> [Excerpted text]:
>>>

CEO Guide to Business Incubators

The Number—and Variety—of Business Incubators Is on the Rise


The Number—and Variety—of Business Incubators Is on the Rise

Photograph by Thomas Barwick/Getty Images

A search for an office with an energetic vibe led Livefyre, a company that provides software for posting comments on websites, to undergo a rite of passage for new Silicon Valley businesses. It joined an accelerator, a sort of business academy for startups.

For eight months, the team sat in a bullpen with fellow entrepreneurs at KickLabs, one of a long list of accelerators in and around San Francisco. Anyone who needed help could get it from a neighbor or the accelerator’s staff, which regularly doled out advice and arranged meetings with potential investors. “There was high energy,” says Jordan Kretchmer, Livefyre’s chief executive. “The staff did a lot of walking about and asking, ‘Is there anything you need today?’”

Accelerators and their close cousins, business incubators, have become important launch pads for young businesses. Through coaching and connections, they help companies get through the wobbly toddler stage until they can stand on their own. Such programs vary widely in their duration, focus, and mission. That leaves a lot for entrepreneurs to consider before committing to one. Is a few months of coaching ideal, or a few years? Are programs focused on a specific industry better than a generalist approach? What about the cost, if any?

<<<

> [Task instructions]:
A: Answer these from the incubator guide:
(i) What does Livefyre's software let people do?
(ii) How long did the Livefyre team sit in the bullpen at KickLabs?
(iii) What position does Jordan Kretchmer hold at Livefyre?
B: Reproduce word for word the passage of the incubator guide starting with "Photograph by Thomas" and going on through "academy for startups.".

> [Records]:
>>>

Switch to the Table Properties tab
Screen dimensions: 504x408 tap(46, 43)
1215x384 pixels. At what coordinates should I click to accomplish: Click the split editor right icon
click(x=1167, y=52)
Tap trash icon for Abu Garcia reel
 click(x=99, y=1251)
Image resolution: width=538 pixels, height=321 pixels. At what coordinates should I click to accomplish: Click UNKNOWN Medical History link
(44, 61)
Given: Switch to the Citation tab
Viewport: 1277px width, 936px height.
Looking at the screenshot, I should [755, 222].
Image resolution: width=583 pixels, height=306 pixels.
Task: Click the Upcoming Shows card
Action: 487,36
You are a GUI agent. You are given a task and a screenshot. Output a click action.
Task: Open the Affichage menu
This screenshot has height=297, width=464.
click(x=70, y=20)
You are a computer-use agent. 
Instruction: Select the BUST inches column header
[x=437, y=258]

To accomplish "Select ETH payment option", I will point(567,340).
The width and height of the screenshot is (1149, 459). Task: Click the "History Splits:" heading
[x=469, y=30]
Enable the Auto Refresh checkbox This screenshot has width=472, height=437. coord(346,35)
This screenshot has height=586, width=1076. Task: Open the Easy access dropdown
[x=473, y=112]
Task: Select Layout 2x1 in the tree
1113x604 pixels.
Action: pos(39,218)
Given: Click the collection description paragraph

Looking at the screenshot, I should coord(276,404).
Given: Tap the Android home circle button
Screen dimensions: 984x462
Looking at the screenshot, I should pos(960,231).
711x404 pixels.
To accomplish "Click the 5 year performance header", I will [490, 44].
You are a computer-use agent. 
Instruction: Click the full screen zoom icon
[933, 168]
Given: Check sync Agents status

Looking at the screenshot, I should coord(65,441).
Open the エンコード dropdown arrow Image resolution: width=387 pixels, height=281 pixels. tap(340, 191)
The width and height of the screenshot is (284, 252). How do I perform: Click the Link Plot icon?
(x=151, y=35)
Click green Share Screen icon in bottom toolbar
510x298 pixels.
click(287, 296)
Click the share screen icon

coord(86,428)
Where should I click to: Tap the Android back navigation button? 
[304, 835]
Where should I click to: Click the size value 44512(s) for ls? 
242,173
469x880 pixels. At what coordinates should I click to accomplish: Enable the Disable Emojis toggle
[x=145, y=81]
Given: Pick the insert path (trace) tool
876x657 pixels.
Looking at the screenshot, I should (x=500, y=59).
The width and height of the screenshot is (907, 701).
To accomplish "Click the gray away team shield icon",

<<<

> [Problem solutions]:
A:
(i) Post comments on websites.
(ii) Eight months.
(iii) Chief executive.

B:
Photograph by Thomas Barwick/Getty Images

A search for an office with an energetic vibe led Livefyre, a company that provides software for posting comments on websites, to undergo a rite of passage for new Silicon Valley businesses. It joined an accelerator, a sort of business academy for startups.